◆ GIVEN PASSAGE ◆
——

Jeppesen delivers transformative information and optimization solutions to improve the efficiency of air operations around the globe. As the company started to grow and expand, the search for a solution that could aggregate all the alerts across their infrastructure, scale within the company, and escalate critical incidents became a priority. Pablo Castillo, Service Manager at Jeppesen, and his team members took the initiative to find a solution that would enable better operational agility for their IT teams and reliability for their environment.
Overcoming challenges around on-call and incident management
Jeppesen didn’t have a solution that supported on-call automation or incident management. A customer would call in to notify the company of an issue which would then fire off an alert. Additionally, their internally phone system required manually updating the on-call contact information, as such, on-call staff was never up to date so it wasn’t a reliable source to address a problem. At times calls would get forwarded to the wrong person. “There wasn’t any proactive detection of problems or incidents. As we got bigger, implementing a solution to manage this became a requirement,” said Castillo. As Jeppesen continued to expand the company and their customer base, the performance and availability of their applications became increasingly critical. With so many moving parts, getting an incident management solution in place to effectively manage their digital operations was top of mind for Castillo, his team, and the company as a whole.

——

◆ SHORT EXERCISE ◆
In the Jeppesen passage, what position does Pablo Castillo hold at the company?

——

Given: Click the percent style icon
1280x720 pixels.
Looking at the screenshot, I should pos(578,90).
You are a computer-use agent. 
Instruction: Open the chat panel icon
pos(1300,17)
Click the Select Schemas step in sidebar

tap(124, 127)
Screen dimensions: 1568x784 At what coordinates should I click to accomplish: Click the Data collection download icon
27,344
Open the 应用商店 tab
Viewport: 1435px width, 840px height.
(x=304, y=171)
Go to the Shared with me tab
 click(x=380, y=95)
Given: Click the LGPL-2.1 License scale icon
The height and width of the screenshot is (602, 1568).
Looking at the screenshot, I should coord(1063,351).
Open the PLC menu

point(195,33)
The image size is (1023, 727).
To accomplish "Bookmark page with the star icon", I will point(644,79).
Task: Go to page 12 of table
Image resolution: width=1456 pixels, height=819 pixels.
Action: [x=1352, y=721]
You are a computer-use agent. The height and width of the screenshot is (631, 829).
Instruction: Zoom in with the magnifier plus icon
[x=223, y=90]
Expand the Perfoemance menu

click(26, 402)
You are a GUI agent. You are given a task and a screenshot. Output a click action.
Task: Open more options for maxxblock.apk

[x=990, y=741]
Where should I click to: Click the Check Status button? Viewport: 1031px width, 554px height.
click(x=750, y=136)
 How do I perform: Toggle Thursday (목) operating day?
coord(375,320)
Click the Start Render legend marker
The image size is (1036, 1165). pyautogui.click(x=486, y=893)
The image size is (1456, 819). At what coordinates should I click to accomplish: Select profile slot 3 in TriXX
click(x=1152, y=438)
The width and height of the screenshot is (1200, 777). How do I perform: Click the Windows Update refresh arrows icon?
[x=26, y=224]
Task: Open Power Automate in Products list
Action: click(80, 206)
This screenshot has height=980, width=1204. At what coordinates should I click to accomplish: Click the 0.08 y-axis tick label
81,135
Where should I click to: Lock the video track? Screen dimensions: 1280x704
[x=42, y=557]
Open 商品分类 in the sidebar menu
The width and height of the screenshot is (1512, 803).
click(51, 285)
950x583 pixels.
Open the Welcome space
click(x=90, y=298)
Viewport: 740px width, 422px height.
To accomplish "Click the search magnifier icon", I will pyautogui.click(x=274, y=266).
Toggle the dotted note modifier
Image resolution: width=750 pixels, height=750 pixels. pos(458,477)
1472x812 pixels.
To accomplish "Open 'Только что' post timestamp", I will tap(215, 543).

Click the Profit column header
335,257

——

◆ SOLUTION FOR THIS EXERCISE ◆
Service Manager